Society and Class Quotes Page 2
How we cite our quotes:
Master Bates […] led Oliver into an adjacent kitchen, where there were two or three of the beds on which he had slept before; and here, with many uncontrollable bursts of laughter, he produced the identical old suit of clothes which Oliver had so much congratulated himself upon leaving off at Mr. Brownlow’s, and the accidental display of which to Fagin by the Jew who purchased them, had been the very first clue received of his whereabout [sic]. (16.91)

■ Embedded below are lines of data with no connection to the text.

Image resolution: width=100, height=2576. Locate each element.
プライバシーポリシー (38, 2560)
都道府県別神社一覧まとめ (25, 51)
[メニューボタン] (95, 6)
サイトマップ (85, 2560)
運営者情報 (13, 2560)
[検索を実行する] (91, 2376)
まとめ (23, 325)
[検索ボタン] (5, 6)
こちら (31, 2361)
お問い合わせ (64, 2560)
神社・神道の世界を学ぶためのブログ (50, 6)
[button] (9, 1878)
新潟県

Yeah, yeah, another "Master Bates" joke. The point of this passage, though, is that once again, Oliver’s clothes are important – the people he’s with choose his clothes for him, and his clothes seem to stand in for the kind of person he is becoming. Will he be good? Or will he give in to the bad influence of Fagin and his gang? Just change his clothes and take a guess. It’s like the passage from the first chapter, when the doctor at the workhouse puts him in the little parish boy blanket, "badging" him as a pauper.
He […] hastens to pay them that respect which their position demands, and to treat them with all that duteous ceremony which their exalted rank and (by consequence) great virtues imperatively claim at his hands. (27.1)
Dickens sure knows how to lay on the irony when talking about Mr. Bumble, doesn’t he? What’s really great about it is how he works in the most scathing remarks into parentheses. Like here, the fact that the "by consequence" is in parentheses seems to make the comment look innocuous and obvious – like it’s a given – but the parentheses also call attention to the remark, and make the reader think twice. Do "great virtues" necessarily follow from "exalted rank"?
"But, to speak seriously, Harry, has any communication from the great nobs produced this sudden anxiety on your part to be gone?" (36.5)
Mr. Losberne uses the slang word "nobs" to refer to the rich and fancy people Harry has been living and working with. It’s obviously a derogatory term, and although it seems unlikely that Mr. Losberne means to insult those people (Harry’s uncle, after all, is one of them), it just highlights the fact that the Maylies, Mr. Brownlow, Mr. Losberne, and Mr. Grimwig, as members of the middle class, are the moral center of the novel.